Starting with what is good about 'The Barefoot Contessa', it looks great visually with beautiful autumnal cinematography and sumptuous costumes and settings, the very meaning of extravagant. The music score from Mario Nascimbene is lush and subtly done. There are some cracking lines and there is evidence of sincerity. Was very surprised at how daring and ahead of its time it was.
Ava Gardner lives up to her glamorous "the world's most beautiful animal" image and character and is positively luminous and graceful, she is very much in her prime here. Late-career Humphrey Bogart, rightly regarded as a cultural icon who died far too soon (only three years later),is as commanding as ever and not only the best actor in the cast but also one of the film's strongest elements. Edmond O'Brien is deliciously oily and in his best moments on dynamite form. Warren Stevens is very good too.
Rossano Brazzi was the weak link however in the cast, his role has little if anything to it and the only thing Brazzi brings to it is handsome looks, everywhere else he's very wooden and dull. Mankiewicz really is not at his best in the directing, he delivers on the style but elsewhere it's pedestrian and uninspired.
His writing fares even weaker, despite some moments of sincerity and cracking lines the acerbic wit that sparkled in 'All About Eve' four years earlier does not come through enough. Most of the film is too talky and rambling, as well as overwrought, flimsy and too rehearsed. The thin and sometimes muddled story does suffer from dull pacing that rarely fires on all cylinders and an overlong length, and feels both overblown as a result of being overwritten and bland due to the lack of depth to the writing and characterisation. Despite the great efforts of the cast the characters are under-explored and don't have much to allow us to connect properly with them.
Overall, beautiful but uneven. 5.5-6/10 Bethany Cox
Waiting for that perfect romance
If there were any more beautiful women ever walked this planet of our's than Ava Gardner, they must have existed long before Thomas Edison invented the movies. Else they would have been film stars.
Maris Vargas is so different from the real life Ava. She's a silly girl filled with romantic notions and isn't about to give in to anyone unless it's for love.

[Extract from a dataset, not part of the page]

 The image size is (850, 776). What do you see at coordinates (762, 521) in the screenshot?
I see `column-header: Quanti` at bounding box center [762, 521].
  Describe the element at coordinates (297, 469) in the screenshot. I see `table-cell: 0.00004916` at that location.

When we meet her, she's dancing in a Spanish cafe and being eyed by Warren Stevens who's playing Kirk Edwards a not so veiled portrait of Howard Hughes who did in fact have the real Ava on his short list of desirable conquests. Stevens wants to sign her, but also to bed her. One doesn't go without the other.
Screenwriter Harry Dawes played by Humphrey Bogart foils Stevens's plan by having other producers view her test. With a bidding war on, Stevens has to sign Ava on her terms.

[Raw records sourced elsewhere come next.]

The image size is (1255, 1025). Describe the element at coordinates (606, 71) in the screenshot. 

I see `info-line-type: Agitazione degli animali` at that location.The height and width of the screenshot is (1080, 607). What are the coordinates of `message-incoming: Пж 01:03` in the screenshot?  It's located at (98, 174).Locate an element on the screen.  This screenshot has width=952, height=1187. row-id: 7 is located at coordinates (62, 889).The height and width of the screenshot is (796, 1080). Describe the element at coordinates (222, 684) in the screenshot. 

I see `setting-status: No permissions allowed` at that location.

Ava doesn't give it up for Stevens and later neither to international playboy Marius Goring. Goring's character is based on Dominican diplomat and legendary lover, Porfirio Rubirosa. That's a story that would rate a film. I can see Antonio Banderas in the part.
She finds herself finally with Italian count Rossano Brazzi and she's sure this is it. But Brazzi has a terrible secret and Ava's efforts to deal with it bring nothing but tragedy.
Humphrey Bogart is top billed, probably as per his contract. But the film is really Ava's show. You won't easily forget her as Maria Vargas.
Edmond O'Brien won a Best Supporting Actor that year as sweaty press agent Oscar Muldoon. His is a profession that inspires cynicism by nature, yet O'Brien proves to have a lot more character than originally thought. O'Brien was up that year against Tom Tully from The Caine Mutiny and Karl Malden, Rod Steiger, and Lee J. Cobb from On the Waterfront. Of course those three split the vote and O'Brien was the lucky beneficiary.
Warren Stevens got his first real notice in The Barefoot Contessa and Marius Goring probably has his best film role of his career as Alberto Bravano the thinly disguised Rubirosa.
It's a sad tale and a cautionary one against silly romantic notions.